Dataset entries:
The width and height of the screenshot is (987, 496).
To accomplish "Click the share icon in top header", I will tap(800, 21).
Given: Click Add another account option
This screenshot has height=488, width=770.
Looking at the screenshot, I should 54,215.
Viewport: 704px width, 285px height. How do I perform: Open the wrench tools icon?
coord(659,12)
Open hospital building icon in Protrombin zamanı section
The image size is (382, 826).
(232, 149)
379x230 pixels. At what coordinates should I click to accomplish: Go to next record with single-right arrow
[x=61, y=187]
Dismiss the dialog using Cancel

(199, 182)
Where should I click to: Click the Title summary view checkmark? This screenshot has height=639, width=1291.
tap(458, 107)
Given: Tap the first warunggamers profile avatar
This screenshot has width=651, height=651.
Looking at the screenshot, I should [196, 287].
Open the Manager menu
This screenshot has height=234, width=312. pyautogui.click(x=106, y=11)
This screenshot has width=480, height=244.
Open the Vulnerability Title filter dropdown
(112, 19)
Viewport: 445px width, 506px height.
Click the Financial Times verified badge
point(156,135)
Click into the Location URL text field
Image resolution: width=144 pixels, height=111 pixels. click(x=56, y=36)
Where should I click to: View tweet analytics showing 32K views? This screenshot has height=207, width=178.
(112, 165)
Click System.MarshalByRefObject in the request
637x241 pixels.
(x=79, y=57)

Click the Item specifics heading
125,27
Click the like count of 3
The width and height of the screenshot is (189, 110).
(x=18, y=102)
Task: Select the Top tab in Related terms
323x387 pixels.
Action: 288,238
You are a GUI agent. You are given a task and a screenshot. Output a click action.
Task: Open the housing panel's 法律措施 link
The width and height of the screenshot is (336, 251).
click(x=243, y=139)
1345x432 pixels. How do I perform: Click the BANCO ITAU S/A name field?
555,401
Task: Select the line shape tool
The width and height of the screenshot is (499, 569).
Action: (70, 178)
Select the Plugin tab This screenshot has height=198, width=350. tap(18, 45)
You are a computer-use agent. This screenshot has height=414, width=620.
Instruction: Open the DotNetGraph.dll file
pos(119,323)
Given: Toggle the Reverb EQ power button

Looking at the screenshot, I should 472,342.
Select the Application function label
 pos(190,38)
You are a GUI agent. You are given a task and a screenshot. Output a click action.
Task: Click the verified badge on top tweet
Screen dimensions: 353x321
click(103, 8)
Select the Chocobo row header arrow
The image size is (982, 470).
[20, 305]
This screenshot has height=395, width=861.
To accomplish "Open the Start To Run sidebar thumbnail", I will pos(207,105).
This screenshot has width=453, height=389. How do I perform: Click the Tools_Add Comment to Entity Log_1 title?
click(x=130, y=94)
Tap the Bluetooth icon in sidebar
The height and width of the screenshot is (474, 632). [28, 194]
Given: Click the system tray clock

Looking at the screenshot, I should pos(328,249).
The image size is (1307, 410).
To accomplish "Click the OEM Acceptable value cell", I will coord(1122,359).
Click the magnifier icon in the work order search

> Task brief
The full set of entries must be printed again without any alteration.

> The answer
The width and height of the screenshot is (987, 496).
To accomplish "Click the share icon in top header", I will tap(800, 21).
Given: Click Add another account option
This screenshot has height=488, width=770.
Looking at the screenshot, I should 54,215.
Viewport: 704px width, 285px height. How do I perform: Open the wrench tools icon?
coord(659,12)
Open hospital building icon in Protrombin zamanı section
The image size is (382, 826).
(232, 149)
379x230 pixels. At what coordinates should I click to accomplish: Go to next record with single-right arrow
[x=61, y=187]
Dismiss the dialog using Cancel

(199, 182)
Where should I click to: Click the Title summary view checkmark? This screenshot has height=639, width=1291.
tap(458, 107)
Given: Tap the first warunggamers profile avatar
This screenshot has width=651, height=651.
Looking at the screenshot, I should [196, 287].
Open the Manager menu
This screenshot has height=234, width=312. pyautogui.click(x=106, y=11)
This screenshot has width=480, height=244.
Open the Vulnerability Title filter dropdown
(112, 19)
Viewport: 445px width, 506px height.
Click the Financial Times verified badge
point(156,135)
Click into the Location URL text field
Image resolution: width=144 pixels, height=111 pixels. click(x=56, y=36)
Where should I click to: View tweet analytics showing 32K views? This screenshot has height=207, width=178.
(112, 165)
Click System.MarshalByRefObject in the request
637x241 pixels.
(x=79, y=57)

Click the Item specifics heading
125,27
Click the like count of 3
The width and height of the screenshot is (189, 110).
(x=18, y=102)
Task: Select the Top tab in Related terms
323x387 pixels.
Action: 288,238
You are a GUI agent. You are given a task and a screenshot. Output a click action.
Task: Open the housing panel's 法律措施 link
The width and height of the screenshot is (336, 251).
click(x=243, y=139)
1345x432 pixels. How do I perform: Click the BANCO ITAU S/A name field?
555,401
Task: Select the line shape tool
The width and height of the screenshot is (499, 569).
Action: (70, 178)
Select the Plugin tab This screenshot has height=198, width=350. tap(18, 45)
You are a computer-use agent. This screenshot has height=414, width=620.
Instruction: Open the DotNetGraph.dll file
pos(119,323)
Given: Toggle the Reverb EQ power button

Looking at the screenshot, I should 472,342.
Select the Application function label
 pos(190,38)
You are a GUI agent. You are given a task and a screenshot. Output a click action.
Task: Click the verified badge on top tweet
Screen dimensions: 353x321
click(103, 8)
Select the Chocobo row header arrow
The image size is (982, 470).
[20, 305]
This screenshot has height=395, width=861.
To accomplish "Open the Start To Run sidebar thumbnail", I will pos(207,105).
This screenshot has width=453, height=389. How do I perform: Click the Tools_Add Comment to Entity Log_1 title?
click(x=130, y=94)
Tap the Bluetooth icon in sidebar
The height and width of the screenshot is (474, 632). [28, 194]
Given: Click the system tray clock

Looking at the screenshot, I should pos(328,249).
The image size is (1307, 410).
To accomplish "Click the OEM Acceptable value cell", I will coord(1122,359).
Click the magnifier icon in the work order search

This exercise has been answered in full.